:: MATERIALS PROVIDED ::

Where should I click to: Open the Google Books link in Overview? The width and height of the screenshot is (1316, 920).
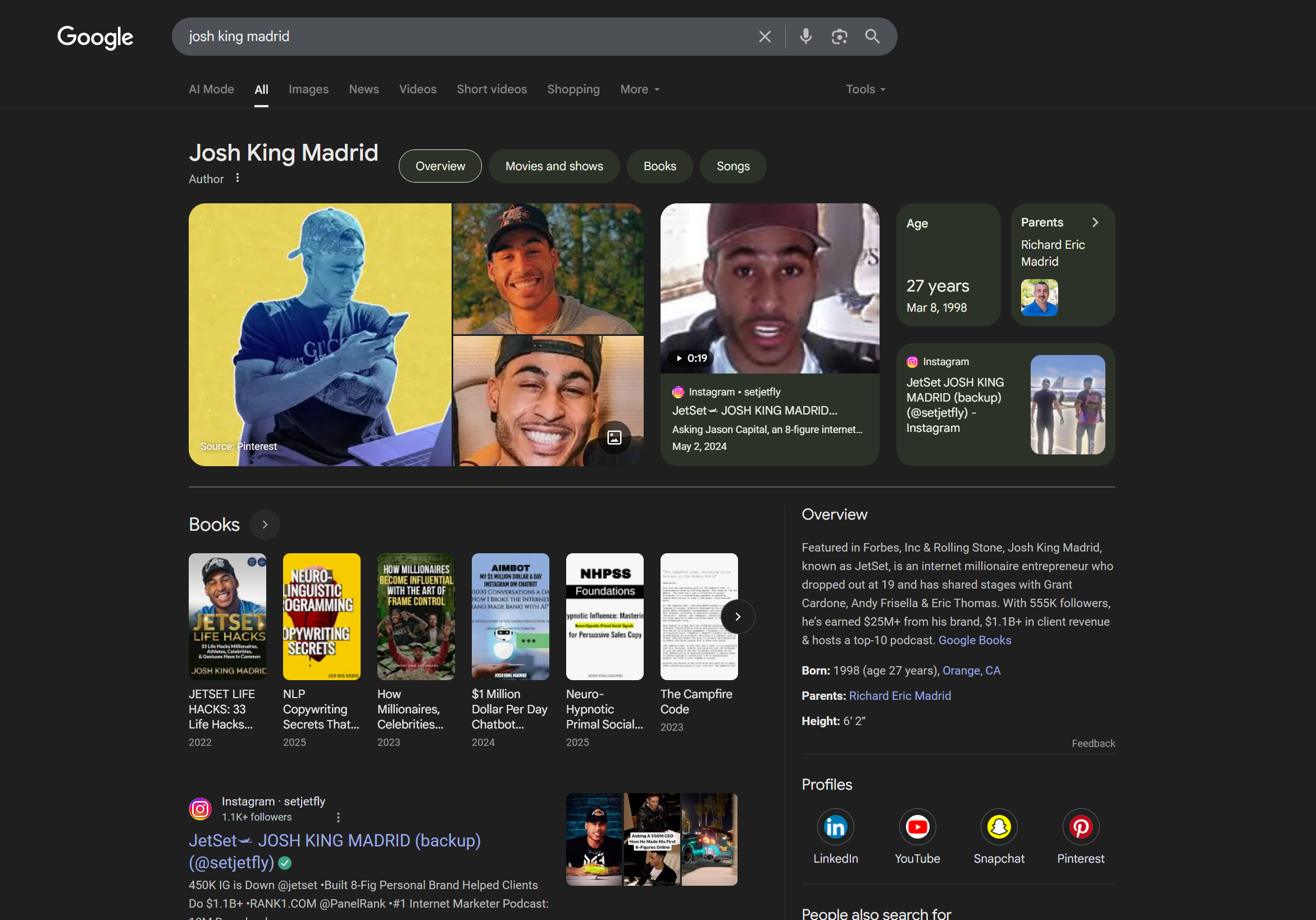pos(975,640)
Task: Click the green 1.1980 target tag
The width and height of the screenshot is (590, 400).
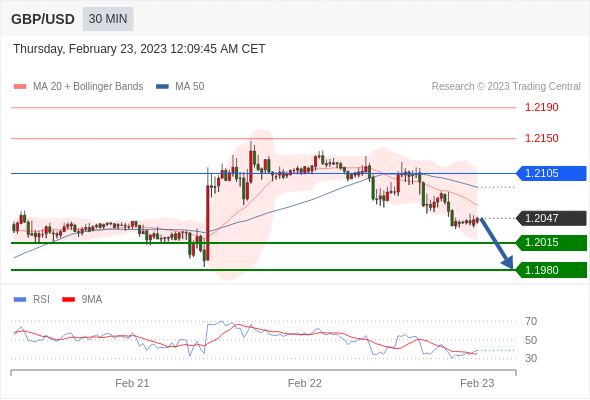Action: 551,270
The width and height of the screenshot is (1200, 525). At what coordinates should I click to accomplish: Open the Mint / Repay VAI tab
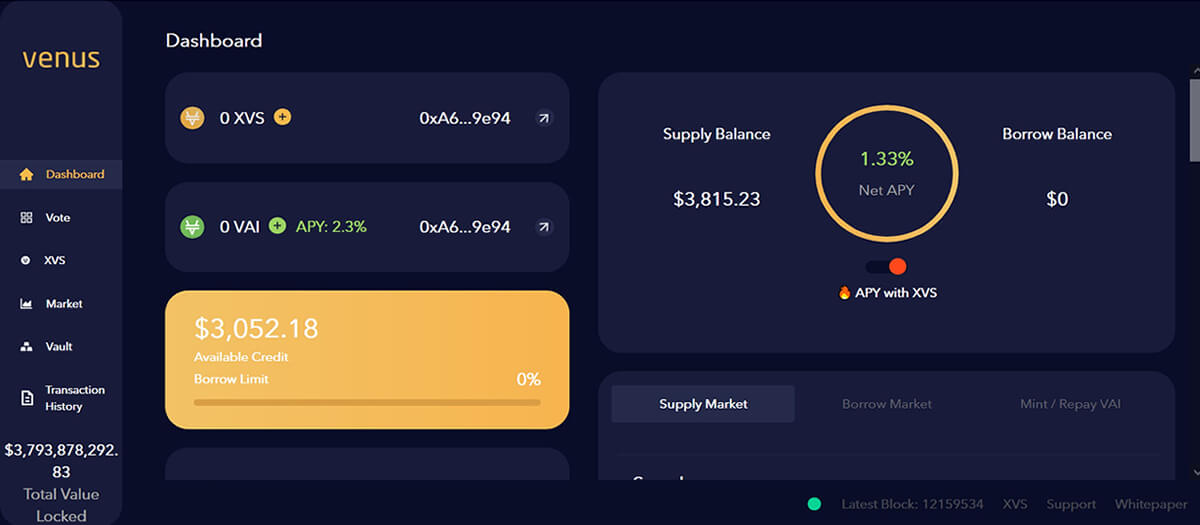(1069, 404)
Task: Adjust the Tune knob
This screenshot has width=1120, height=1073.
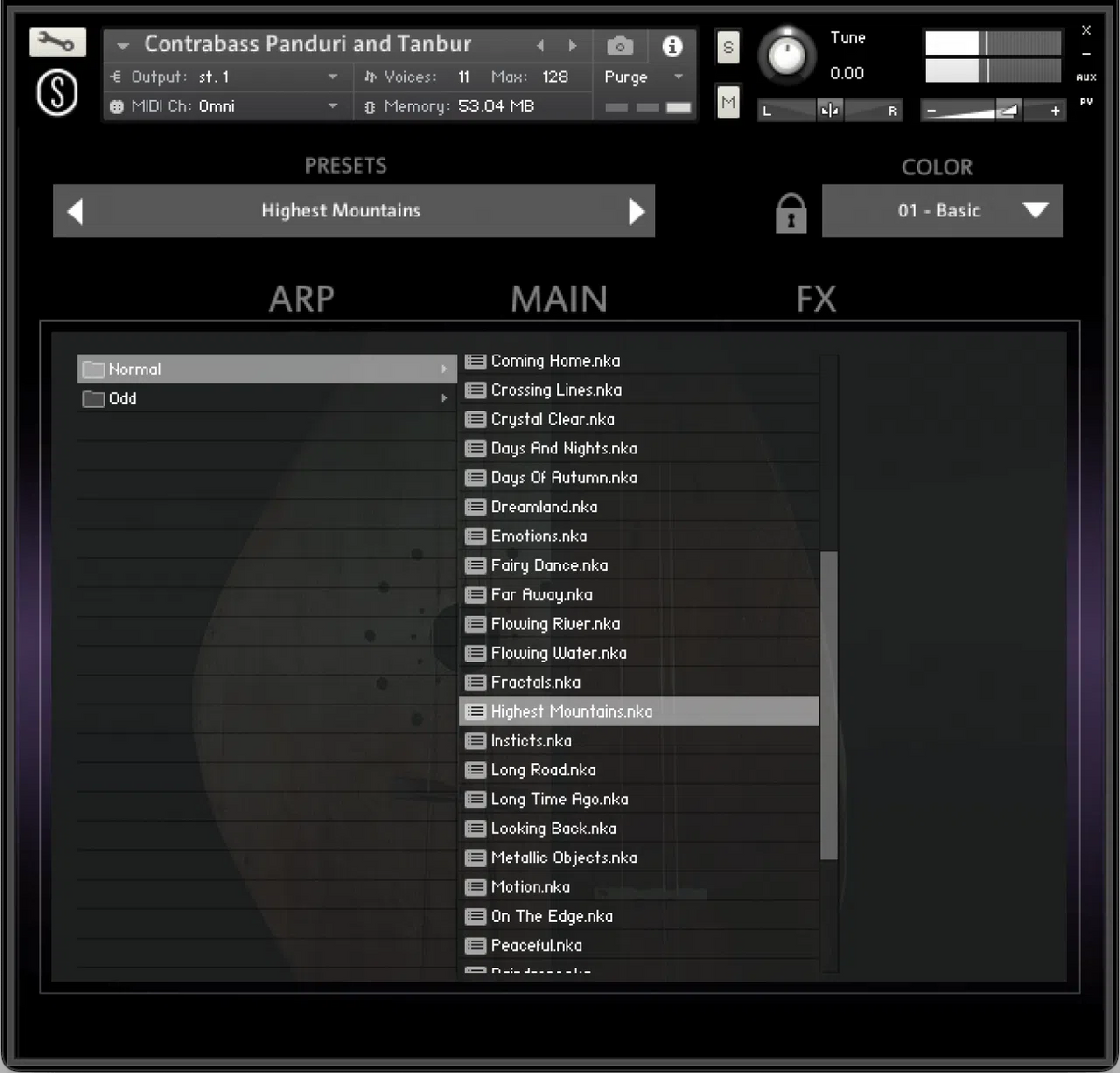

:::

PROBLEM TO SOLVE
Rescale the items above by repeating every line, requests included, with each coordinate in the answers multiplied by 1.65 and rounded to the nearest whole number, halves rounding up. Leave the pictures out of your answer.

RESPONSE BELOW
Where should I click to: Open the Google Books link in Overview? The width and height of the screenshot is (1316, 920).
pos(1609,1056)
Task: Click the green 1.1980 target tag
The width and height of the screenshot is (590, 400).
Action: 909,446
The width and height of the screenshot is (1200, 525). At what coordinates should I click to accomplish: Open the Mint / Repay VAI tab
(1764, 667)
Task: Adjust the Tune knob
This screenshot has width=1120, height=1073.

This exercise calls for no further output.